**What to do**
Return everything from the line with "Describe the element at coordinates (495, 382)" down to the line with "y-tick-label: 70 is", keeping those lines identical to the originals.

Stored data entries
== == ==

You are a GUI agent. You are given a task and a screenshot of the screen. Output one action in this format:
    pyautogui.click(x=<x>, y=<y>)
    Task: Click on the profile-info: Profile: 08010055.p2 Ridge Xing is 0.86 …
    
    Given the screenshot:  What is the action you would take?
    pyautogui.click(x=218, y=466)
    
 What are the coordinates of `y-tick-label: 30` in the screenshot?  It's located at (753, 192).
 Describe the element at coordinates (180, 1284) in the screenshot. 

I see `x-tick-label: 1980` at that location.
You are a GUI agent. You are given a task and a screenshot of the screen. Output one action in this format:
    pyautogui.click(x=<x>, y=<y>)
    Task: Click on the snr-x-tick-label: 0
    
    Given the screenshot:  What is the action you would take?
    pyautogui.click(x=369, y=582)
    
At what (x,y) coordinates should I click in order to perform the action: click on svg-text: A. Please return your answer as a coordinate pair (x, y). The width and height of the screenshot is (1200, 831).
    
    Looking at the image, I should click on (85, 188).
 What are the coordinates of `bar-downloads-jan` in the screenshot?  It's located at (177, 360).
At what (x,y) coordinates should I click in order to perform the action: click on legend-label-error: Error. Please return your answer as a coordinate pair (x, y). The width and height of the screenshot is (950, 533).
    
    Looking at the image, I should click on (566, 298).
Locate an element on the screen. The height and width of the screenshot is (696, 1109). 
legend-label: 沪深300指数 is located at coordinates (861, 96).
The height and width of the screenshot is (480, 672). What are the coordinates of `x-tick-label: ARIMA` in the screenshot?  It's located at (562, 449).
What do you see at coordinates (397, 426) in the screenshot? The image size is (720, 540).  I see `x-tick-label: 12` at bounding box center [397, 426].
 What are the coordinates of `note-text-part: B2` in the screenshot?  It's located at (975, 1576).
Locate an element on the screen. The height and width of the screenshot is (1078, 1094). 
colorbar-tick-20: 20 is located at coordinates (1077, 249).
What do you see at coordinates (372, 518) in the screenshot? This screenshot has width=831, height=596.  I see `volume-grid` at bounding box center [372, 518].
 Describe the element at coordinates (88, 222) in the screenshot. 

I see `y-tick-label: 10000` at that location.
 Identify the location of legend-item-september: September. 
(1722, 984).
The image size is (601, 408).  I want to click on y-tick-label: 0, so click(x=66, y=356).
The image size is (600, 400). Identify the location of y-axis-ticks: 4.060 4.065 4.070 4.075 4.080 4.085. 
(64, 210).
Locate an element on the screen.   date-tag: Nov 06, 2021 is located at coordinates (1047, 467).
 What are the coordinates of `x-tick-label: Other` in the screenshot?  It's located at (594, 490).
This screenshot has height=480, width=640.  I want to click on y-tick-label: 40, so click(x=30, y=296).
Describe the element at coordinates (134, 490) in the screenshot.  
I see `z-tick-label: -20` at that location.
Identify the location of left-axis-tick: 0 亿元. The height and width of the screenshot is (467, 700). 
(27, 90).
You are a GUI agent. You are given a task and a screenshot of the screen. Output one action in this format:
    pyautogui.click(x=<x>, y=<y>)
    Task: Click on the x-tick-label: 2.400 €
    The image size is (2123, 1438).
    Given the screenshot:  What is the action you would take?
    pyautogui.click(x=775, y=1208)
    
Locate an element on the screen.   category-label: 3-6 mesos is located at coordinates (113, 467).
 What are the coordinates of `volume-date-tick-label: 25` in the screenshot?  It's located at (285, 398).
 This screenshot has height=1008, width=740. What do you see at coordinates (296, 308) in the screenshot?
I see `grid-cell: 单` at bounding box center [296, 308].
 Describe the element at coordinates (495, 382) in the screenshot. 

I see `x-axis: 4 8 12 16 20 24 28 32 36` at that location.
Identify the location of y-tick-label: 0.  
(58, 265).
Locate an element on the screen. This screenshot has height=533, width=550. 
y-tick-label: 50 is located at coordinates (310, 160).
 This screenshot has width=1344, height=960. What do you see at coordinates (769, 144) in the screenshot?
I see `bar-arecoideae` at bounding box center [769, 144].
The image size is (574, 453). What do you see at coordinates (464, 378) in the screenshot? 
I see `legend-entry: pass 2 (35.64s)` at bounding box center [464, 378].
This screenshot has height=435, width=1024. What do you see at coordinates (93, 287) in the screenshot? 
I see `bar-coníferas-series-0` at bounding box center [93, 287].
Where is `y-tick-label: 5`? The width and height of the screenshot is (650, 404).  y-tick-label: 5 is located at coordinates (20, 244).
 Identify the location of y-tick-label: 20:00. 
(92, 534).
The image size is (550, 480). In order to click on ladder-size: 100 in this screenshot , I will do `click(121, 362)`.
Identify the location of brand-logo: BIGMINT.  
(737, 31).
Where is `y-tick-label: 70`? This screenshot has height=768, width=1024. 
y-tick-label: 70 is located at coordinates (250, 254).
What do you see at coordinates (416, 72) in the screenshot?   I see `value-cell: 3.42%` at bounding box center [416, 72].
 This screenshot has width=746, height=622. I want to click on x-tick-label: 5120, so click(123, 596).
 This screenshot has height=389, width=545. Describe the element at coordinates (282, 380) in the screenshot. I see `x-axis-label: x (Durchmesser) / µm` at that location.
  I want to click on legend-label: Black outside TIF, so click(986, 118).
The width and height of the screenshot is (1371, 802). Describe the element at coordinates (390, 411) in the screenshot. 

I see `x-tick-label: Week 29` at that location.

== == ==

**Answer area**
 Describe the element at coordinates (495, 382) in the screenshot. 

I see `x-axis: 4 8 12 16 20 24 28 32 36` at that location.
Identify the location of y-tick-label: 0.  
(58, 265).
Locate an element on the screen. This screenshot has height=533, width=550. 
y-tick-label: 50 is located at coordinates (310, 160).
 This screenshot has width=1344, height=960. What do you see at coordinates (769, 144) in the screenshot?
I see `bar-arecoideae` at bounding box center [769, 144].
The image size is (574, 453). What do you see at coordinates (464, 378) in the screenshot? 
I see `legend-entry: pass 2 (35.64s)` at bounding box center [464, 378].
This screenshot has height=435, width=1024. What do you see at coordinates (93, 287) in the screenshot? 
I see `bar-coníferas-series-0` at bounding box center [93, 287].
Where is `y-tick-label: 5`? The width and height of the screenshot is (650, 404).  y-tick-label: 5 is located at coordinates (20, 244).
 Identify the location of y-tick-label: 20:00. 
(92, 534).
The image size is (550, 480). In order to click on ladder-size: 100 in this screenshot , I will do `click(121, 362)`.
Identify the location of brand-logo: BIGMINT.  
(737, 31).
Where is `y-tick-label: 70`? This screenshot has height=768, width=1024. 
y-tick-label: 70 is located at coordinates (250, 254).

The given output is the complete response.